Final Report


What happened

On 15 March, shortly after 2300, Navios Northern Star was transiting the Prince of Wales Channel, Torres Strait, on an easterly heading towards the waypoint north of OG Rock. The coastal pilot’s cue for altering course for the waypoint was to use a radar range from Alert Patches buoy. Shortly after 2314, the pilot ordered starboard rudder for the course alteration.

At about 2316, with the buoy directly ahead, the ship’s master asked the pilot if they were going to collide with it. The pilot then ordered progressive starboard rudder movements in quick succession.

At 2317, as the ship was swinging to starboard, the ship’s port quarter contacted the Alert Patches buoy. Damage to the buoy and ship was limited to paintwork.

What the ATSB found

  • The ATSB investigation found Navios Northern Star’s planned course alteration to pass Alert Patches buoy was not made in time nor was the alteration properly executed and monitored to avoid contacting the buoy.
  • The pilot was using Alert Patches buoy’s radar distance as his primary means to carry out the course alteration, so he remained focused on regaining its lost echo for more than 2 minutes during the critical period before the incident.
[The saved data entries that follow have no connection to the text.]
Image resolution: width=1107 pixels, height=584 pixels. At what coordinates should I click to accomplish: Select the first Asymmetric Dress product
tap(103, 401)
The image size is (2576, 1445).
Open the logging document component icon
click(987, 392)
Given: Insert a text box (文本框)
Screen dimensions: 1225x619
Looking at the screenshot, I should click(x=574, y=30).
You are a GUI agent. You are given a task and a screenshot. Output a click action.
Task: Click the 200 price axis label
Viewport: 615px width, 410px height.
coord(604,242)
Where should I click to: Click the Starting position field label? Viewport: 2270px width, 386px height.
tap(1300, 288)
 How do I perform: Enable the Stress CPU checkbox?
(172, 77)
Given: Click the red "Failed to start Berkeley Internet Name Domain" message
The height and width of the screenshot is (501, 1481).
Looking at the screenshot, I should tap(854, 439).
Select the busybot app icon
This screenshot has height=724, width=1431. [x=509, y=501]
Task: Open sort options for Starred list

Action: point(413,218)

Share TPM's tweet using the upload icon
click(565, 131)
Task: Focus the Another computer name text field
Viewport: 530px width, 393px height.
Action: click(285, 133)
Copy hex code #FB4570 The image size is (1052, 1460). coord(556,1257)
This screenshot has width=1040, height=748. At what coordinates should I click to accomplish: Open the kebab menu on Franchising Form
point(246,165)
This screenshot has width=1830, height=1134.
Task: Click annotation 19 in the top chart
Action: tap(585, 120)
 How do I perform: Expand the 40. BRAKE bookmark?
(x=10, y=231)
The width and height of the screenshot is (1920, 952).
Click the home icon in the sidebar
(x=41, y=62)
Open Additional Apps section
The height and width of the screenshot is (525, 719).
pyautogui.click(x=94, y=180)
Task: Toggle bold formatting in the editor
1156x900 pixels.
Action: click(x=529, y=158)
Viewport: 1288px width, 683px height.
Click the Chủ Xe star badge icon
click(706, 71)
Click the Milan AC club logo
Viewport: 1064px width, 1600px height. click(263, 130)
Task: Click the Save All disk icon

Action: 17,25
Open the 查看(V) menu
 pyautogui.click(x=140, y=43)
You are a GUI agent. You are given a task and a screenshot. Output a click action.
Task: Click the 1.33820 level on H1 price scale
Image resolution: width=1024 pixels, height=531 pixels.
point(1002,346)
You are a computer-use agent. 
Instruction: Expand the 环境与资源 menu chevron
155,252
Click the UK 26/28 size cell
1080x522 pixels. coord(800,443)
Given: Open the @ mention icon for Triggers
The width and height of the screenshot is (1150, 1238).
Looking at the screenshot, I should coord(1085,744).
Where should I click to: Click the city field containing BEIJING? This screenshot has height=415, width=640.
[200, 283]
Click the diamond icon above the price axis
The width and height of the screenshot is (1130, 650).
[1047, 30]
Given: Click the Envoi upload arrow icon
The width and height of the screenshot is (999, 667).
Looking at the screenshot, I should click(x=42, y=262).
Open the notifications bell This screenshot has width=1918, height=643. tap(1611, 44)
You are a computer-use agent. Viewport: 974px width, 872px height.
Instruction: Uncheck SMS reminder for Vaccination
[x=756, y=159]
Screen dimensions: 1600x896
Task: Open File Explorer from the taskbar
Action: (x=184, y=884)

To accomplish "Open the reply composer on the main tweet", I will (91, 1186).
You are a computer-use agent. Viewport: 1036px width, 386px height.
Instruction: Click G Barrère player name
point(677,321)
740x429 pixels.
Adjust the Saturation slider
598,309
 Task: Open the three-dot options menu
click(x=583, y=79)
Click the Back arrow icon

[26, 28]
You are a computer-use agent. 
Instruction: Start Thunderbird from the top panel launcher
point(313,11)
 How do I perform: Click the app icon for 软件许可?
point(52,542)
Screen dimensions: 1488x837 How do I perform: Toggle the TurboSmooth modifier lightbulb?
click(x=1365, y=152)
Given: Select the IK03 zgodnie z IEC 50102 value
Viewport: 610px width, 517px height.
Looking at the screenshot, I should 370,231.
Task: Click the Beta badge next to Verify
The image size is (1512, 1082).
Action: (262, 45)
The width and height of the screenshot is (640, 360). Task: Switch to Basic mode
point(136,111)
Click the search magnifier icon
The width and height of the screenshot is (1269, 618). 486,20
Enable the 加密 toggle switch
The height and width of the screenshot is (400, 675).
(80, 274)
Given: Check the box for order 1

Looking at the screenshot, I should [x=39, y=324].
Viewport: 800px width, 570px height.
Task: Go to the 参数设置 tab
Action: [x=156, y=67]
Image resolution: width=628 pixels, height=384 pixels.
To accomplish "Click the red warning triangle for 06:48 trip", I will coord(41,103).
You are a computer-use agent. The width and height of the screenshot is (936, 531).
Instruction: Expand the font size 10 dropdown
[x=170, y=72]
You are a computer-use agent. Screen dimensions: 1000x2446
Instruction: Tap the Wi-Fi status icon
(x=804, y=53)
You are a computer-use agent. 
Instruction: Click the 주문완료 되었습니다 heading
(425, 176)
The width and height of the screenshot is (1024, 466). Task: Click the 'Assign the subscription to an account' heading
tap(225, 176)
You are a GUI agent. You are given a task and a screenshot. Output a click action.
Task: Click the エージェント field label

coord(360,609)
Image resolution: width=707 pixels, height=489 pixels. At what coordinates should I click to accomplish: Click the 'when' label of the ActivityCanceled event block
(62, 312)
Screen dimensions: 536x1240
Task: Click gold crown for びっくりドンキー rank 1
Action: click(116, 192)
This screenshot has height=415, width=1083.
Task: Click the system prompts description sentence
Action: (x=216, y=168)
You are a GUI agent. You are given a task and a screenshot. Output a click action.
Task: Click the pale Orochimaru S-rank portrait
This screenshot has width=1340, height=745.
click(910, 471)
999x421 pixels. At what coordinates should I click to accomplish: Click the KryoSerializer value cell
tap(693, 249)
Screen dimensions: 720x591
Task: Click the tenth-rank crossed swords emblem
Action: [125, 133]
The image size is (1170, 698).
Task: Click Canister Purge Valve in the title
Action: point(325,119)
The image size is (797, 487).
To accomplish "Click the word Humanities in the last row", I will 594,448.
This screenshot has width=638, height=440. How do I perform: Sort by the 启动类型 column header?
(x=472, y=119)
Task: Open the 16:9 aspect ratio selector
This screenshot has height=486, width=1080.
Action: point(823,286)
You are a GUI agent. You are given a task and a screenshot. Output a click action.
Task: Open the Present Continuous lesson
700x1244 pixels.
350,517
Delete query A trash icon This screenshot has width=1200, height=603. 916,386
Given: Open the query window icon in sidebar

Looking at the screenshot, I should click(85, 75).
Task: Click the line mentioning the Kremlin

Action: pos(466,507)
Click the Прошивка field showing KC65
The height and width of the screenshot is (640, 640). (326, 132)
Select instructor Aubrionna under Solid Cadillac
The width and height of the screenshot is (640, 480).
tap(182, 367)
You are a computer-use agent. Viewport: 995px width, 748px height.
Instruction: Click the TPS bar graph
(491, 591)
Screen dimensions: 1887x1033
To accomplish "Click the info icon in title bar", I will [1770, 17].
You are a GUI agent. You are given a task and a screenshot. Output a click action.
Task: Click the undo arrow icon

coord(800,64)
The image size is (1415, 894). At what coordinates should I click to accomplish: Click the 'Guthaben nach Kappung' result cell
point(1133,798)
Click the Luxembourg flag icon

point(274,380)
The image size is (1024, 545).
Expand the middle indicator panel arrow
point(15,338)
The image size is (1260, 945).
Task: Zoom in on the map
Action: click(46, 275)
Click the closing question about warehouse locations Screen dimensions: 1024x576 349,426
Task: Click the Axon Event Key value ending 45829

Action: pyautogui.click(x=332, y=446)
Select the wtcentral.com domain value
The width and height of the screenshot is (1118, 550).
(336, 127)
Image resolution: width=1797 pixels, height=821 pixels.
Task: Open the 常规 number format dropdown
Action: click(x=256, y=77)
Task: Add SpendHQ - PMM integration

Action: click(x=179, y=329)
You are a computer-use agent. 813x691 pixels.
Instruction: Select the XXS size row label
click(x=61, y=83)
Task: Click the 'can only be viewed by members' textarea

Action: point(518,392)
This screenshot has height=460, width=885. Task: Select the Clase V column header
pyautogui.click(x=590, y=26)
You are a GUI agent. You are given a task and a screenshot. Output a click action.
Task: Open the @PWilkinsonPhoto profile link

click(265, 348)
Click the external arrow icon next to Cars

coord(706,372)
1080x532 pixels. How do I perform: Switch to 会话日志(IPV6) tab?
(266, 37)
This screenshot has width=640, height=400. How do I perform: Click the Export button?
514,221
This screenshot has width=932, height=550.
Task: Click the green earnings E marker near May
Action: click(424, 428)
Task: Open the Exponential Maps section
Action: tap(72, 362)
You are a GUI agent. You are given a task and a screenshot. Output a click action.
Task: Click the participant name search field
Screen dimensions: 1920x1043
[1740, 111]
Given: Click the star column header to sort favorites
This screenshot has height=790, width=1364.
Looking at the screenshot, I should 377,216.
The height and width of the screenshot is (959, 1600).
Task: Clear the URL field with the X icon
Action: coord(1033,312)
Further, the master’s challenge to the pilot as the ship closed on the buoy was too late.
  • Bridge resource management techniques were not effectively followed by the ship’s bridge team. They did not have the same mental model of the course alteration as the pilot and they did not actively monitor the pilot’s execution of the alteration.
  • The ship’s voyage plan contained only basic passage information and its bridge team did not know or fully understand the pilot’s planned operational parameters and limits, including wheel over points and safety margins.

Safety message

Safe and efficient pilotage requires the active and continual participation of everyone involved. Pilots and ship’s bridge teams, in particular, need to use the range of available resources and bridge resource management techniques to navigate/conduct the ship. This method significantly increases the opportunity of capturing and managing any errors that may occur.